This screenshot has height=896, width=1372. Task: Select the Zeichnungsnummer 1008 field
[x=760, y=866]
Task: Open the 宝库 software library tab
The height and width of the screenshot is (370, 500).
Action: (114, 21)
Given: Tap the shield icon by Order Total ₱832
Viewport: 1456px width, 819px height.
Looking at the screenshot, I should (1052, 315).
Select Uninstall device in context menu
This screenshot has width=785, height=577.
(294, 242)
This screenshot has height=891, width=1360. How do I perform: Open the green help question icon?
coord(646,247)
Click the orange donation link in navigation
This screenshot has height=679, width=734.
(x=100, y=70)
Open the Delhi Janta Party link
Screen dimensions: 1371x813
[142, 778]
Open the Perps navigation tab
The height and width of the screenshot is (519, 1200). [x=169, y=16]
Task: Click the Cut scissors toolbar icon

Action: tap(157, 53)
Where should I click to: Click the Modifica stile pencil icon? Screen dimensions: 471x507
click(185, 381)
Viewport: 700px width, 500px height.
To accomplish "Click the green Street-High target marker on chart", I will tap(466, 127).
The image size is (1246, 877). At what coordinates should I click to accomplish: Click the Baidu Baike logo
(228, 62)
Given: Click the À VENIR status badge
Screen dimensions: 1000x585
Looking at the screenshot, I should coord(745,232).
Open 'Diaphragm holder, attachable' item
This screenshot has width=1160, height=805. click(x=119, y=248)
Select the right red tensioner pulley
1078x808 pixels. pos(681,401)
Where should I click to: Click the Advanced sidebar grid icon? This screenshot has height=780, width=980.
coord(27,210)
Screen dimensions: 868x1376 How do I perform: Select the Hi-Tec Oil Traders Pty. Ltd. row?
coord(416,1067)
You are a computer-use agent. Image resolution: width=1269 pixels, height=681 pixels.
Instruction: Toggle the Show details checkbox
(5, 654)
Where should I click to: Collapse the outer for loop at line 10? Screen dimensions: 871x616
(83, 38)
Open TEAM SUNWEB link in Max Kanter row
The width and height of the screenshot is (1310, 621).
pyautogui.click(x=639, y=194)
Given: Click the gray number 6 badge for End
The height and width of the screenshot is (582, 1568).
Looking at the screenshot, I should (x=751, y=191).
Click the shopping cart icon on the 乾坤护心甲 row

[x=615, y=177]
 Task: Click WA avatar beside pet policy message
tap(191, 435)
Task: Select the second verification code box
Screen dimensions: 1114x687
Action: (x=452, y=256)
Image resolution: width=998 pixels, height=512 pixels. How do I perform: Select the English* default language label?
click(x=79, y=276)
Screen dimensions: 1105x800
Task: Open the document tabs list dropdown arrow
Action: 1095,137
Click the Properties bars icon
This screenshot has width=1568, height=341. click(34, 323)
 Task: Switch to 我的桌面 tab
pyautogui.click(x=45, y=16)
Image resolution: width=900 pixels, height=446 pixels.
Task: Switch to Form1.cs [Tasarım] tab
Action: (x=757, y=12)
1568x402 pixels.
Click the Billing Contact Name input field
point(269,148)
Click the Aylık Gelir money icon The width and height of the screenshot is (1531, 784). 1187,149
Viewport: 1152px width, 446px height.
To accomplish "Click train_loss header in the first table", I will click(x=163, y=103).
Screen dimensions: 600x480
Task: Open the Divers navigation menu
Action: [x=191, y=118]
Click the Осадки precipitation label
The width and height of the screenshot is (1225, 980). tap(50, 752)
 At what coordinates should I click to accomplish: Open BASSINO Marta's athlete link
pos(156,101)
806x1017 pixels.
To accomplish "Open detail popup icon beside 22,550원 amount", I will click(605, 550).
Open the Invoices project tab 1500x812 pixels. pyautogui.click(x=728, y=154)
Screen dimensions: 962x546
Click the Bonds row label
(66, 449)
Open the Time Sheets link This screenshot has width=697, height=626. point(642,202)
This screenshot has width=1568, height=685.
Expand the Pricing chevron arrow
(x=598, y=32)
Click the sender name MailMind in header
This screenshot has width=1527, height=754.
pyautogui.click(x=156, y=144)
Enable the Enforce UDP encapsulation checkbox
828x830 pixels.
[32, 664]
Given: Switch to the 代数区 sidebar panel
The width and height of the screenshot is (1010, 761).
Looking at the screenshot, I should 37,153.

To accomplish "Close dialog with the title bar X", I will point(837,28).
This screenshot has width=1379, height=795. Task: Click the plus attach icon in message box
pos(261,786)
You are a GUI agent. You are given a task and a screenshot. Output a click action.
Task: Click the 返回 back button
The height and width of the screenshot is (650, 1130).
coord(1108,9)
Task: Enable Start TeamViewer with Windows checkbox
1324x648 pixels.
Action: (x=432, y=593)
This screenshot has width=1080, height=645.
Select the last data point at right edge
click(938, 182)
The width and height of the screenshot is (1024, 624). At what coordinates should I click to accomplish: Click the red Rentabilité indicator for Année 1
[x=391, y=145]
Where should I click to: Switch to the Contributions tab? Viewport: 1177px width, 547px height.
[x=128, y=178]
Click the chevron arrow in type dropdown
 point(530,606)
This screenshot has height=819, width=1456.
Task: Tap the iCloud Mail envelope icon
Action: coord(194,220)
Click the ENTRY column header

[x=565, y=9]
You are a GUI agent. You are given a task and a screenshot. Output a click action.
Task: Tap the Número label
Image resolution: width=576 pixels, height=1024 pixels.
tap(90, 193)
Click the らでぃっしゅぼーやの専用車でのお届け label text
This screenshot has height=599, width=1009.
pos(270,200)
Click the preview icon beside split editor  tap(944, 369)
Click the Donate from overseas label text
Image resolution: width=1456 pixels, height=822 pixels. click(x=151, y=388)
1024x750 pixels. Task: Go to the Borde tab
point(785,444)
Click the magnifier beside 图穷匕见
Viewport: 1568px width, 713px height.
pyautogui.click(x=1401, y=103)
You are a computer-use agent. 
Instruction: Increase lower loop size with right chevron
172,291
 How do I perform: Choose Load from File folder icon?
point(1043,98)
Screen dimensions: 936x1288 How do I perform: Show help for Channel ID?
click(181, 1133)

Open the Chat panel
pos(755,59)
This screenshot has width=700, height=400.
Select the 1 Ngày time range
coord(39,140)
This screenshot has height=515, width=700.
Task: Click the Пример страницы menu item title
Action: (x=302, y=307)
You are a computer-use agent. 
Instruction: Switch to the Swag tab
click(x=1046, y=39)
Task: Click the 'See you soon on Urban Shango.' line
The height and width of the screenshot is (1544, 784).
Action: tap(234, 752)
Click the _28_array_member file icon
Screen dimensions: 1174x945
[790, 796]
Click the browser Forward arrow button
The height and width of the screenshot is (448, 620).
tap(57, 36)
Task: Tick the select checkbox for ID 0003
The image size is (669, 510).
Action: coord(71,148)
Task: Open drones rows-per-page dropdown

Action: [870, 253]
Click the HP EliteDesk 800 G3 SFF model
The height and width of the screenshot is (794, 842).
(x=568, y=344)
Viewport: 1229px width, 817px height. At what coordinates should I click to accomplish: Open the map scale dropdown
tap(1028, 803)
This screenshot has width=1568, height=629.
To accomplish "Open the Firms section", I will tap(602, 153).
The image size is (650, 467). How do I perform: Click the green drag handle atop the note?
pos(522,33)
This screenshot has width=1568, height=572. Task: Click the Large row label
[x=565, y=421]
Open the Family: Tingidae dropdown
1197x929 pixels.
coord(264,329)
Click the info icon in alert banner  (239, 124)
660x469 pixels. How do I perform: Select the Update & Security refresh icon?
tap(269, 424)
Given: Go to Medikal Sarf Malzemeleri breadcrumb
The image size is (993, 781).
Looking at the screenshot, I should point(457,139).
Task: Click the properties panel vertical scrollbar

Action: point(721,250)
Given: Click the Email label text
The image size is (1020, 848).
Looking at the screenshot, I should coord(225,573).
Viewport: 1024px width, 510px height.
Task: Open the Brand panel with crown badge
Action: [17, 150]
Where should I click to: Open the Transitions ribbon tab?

▸ **Directions**:
Retype every entry exactly as it stands.

▸ **Your solution**:
This screenshot has height=896, width=1372. Task: Select the Zeichnungsnummer 1008 field
[x=760, y=866]
Task: Open the 宝库 software library tab
The height and width of the screenshot is (370, 500).
Action: (114, 21)
Given: Tap the shield icon by Order Total ₱832
Viewport: 1456px width, 819px height.
Looking at the screenshot, I should (1052, 315).
Select Uninstall device in context menu
This screenshot has width=785, height=577.
(294, 242)
This screenshot has height=891, width=1360. How do I perform: Open the green help question icon?
coord(646,247)
Click the orange donation link in navigation
This screenshot has height=679, width=734.
(x=100, y=70)
Open the Delhi Janta Party link
Screen dimensions: 1371x813
[142, 778]
Open the Perps navigation tab
The height and width of the screenshot is (519, 1200). [x=169, y=16]
Task: Click the Cut scissors toolbar icon

Action: tap(157, 53)
Where should I click to: Click the Modifica stile pencil icon? Screen dimensions: 471x507
click(185, 381)
Viewport: 700px width, 500px height.
To accomplish "Click the green Street-High target marker on chart", I will tap(466, 127).
The image size is (1246, 877). At what coordinates should I click to accomplish: Click the Baidu Baike logo
(228, 62)
Given: Click the À VENIR status badge
Screen dimensions: 1000x585
Looking at the screenshot, I should coord(745,232).
Open 'Diaphragm holder, attachable' item
This screenshot has width=1160, height=805. click(x=119, y=248)
Select the right red tensioner pulley
1078x808 pixels. pos(681,401)
Where should I click to: Click the Advanced sidebar grid icon? This screenshot has height=780, width=980.
coord(27,210)
Screen dimensions: 868x1376 How do I perform: Select the Hi-Tec Oil Traders Pty. Ltd. row?
coord(416,1067)
You are a computer-use agent. Image resolution: width=1269 pixels, height=681 pixels.
Instruction: Toggle the Show details checkbox
(5, 654)
Where should I click to: Collapse the outer for loop at line 10? Screen dimensions: 871x616
(83, 38)
Open TEAM SUNWEB link in Max Kanter row
The width and height of the screenshot is (1310, 621).
pyautogui.click(x=639, y=194)
Given: Click the gray number 6 badge for End
The height and width of the screenshot is (582, 1568).
Looking at the screenshot, I should (x=751, y=191).
Click the shopping cart icon on the 乾坤护心甲 row

[x=615, y=177]
 Task: Click WA avatar beside pet policy message
tap(191, 435)
Task: Select the second verification code box
Screen dimensions: 1114x687
Action: (x=452, y=256)
Image resolution: width=998 pixels, height=512 pixels. How do I perform: Select the English* default language label?
click(x=79, y=276)
Screen dimensions: 1105x800
Task: Open the document tabs list dropdown arrow
Action: 1095,137
Click the Properties bars icon
This screenshot has width=1568, height=341. click(34, 323)
 Task: Switch to 我的桌面 tab
pyautogui.click(x=45, y=16)
Image resolution: width=900 pixels, height=446 pixels.
Task: Switch to Form1.cs [Tasarım] tab
Action: (x=757, y=12)
1568x402 pixels.
Click the Billing Contact Name input field
point(269,148)
Click the Aylık Gelir money icon The width and height of the screenshot is (1531, 784). 1187,149
Viewport: 1152px width, 446px height.
To accomplish "Click train_loss header in the first table", I will click(x=163, y=103).
Screen dimensions: 600x480
Task: Open the Divers navigation menu
Action: [x=191, y=118]
Click the Осадки precipitation label
The width and height of the screenshot is (1225, 980). tap(50, 752)
 At what coordinates should I click to accomplish: Open BASSINO Marta's athlete link
pos(156,101)
806x1017 pixels.
To accomplish "Open detail popup icon beside 22,550원 amount", I will click(605, 550).
Open the Invoices project tab 1500x812 pixels. pyautogui.click(x=728, y=154)
Screen dimensions: 962x546
Click the Bonds row label
(66, 449)
Open the Time Sheets link This screenshot has width=697, height=626. point(642,202)
This screenshot has width=1568, height=685.
Expand the Pricing chevron arrow
(x=598, y=32)
Click the sender name MailMind in header
This screenshot has width=1527, height=754.
pyautogui.click(x=156, y=144)
Enable the Enforce UDP encapsulation checkbox
828x830 pixels.
[32, 664]
Given: Switch to the 代数区 sidebar panel
The width and height of the screenshot is (1010, 761).
Looking at the screenshot, I should 37,153.

To accomplish "Close dialog with the title bar X", I will point(837,28).
This screenshot has width=1379, height=795. Task: Click the plus attach icon in message box
pos(261,786)
You are a GUI agent. You are given a task and a screenshot. Output a click action.
Task: Click the 返回 back button
The height and width of the screenshot is (650, 1130).
coord(1108,9)
Task: Enable Start TeamViewer with Windows checkbox
1324x648 pixels.
Action: (x=432, y=593)
This screenshot has width=1080, height=645.
Select the last data point at right edge
click(938, 182)
The width and height of the screenshot is (1024, 624). At what coordinates should I click to accomplish: Click the red Rentabilité indicator for Année 1
[x=391, y=145]
Where should I click to: Switch to the Contributions tab? Viewport: 1177px width, 547px height.
[x=128, y=178]
Click the chevron arrow in type dropdown
 point(530,606)
This screenshot has height=819, width=1456.
Task: Tap the iCloud Mail envelope icon
Action: coord(194,220)
Click the ENTRY column header

[x=565, y=9]
You are a GUI agent. You are given a task and a screenshot. Output a click action.
Task: Tap the Número label
Image resolution: width=576 pixels, height=1024 pixels.
tap(90, 193)
Click the らでぃっしゅぼーやの専用車でのお届け label text
This screenshot has height=599, width=1009.
pos(270,200)
Click the preview icon beside split editor  tap(944, 369)
Click the Donate from overseas label text
Image resolution: width=1456 pixels, height=822 pixels. click(x=151, y=388)
1024x750 pixels. Task: Go to the Borde tab
point(785,444)
Click the magnifier beside 图穷匕见
Viewport: 1568px width, 713px height.
pyautogui.click(x=1401, y=103)
You are a computer-use agent. 
Instruction: Increase lower loop size with right chevron
172,291
 How do I perform: Choose Load from File folder icon?
point(1043,98)
Screen dimensions: 936x1288 How do I perform: Show help for Channel ID?
click(181, 1133)

Open the Chat panel
pos(755,59)
This screenshot has width=700, height=400.
Select the 1 Ngày time range
coord(39,140)
This screenshot has height=515, width=700.
Task: Click the Пример страницы menu item title
Action: (x=302, y=307)
You are a computer-use agent. 
Instruction: Switch to the Swag tab
click(x=1046, y=39)
Task: Click the 'See you soon on Urban Shango.' line
The height and width of the screenshot is (1544, 784).
Action: tap(234, 752)
Click the _28_array_member file icon
Screen dimensions: 1174x945
[790, 796]
Click the browser Forward arrow button
The height and width of the screenshot is (448, 620).
tap(57, 36)
Task: Tick the select checkbox for ID 0003
The image size is (669, 510).
Action: coord(71,148)
Task: Open drones rows-per-page dropdown

Action: [870, 253]
Click the HP EliteDesk 800 G3 SFF model
The height and width of the screenshot is (794, 842).
(x=568, y=344)
Viewport: 1229px width, 817px height. At what coordinates should I click to accomplish: Open the map scale dropdown
tap(1028, 803)
This screenshot has width=1568, height=629.
To accomplish "Open the Firms section", I will tap(602, 153).
The image size is (650, 467). How do I perform: Click the green drag handle atop the note?
pos(522,33)
This screenshot has width=1568, height=572. Task: Click the Large row label
[x=565, y=421]
Open the Family: Tingidae dropdown
1197x929 pixels.
coord(264,329)
Click the info icon in alert banner  (239, 124)
660x469 pixels. How do I perform: Select the Update & Security refresh icon?
tap(269, 424)
Given: Go to Medikal Sarf Malzemeleri breadcrumb
The image size is (993, 781).
Looking at the screenshot, I should point(457,139).
Task: Click the properties panel vertical scrollbar

Action: point(721,250)
Given: Click the Email label text
The image size is (1020, 848).
Looking at the screenshot, I should coord(225,573).
Viewport: 1024px width, 510px height.
Task: Open the Brand panel with crown badge
Action: [17, 150]
Where should I click to: Open the Transitions ribbon tab?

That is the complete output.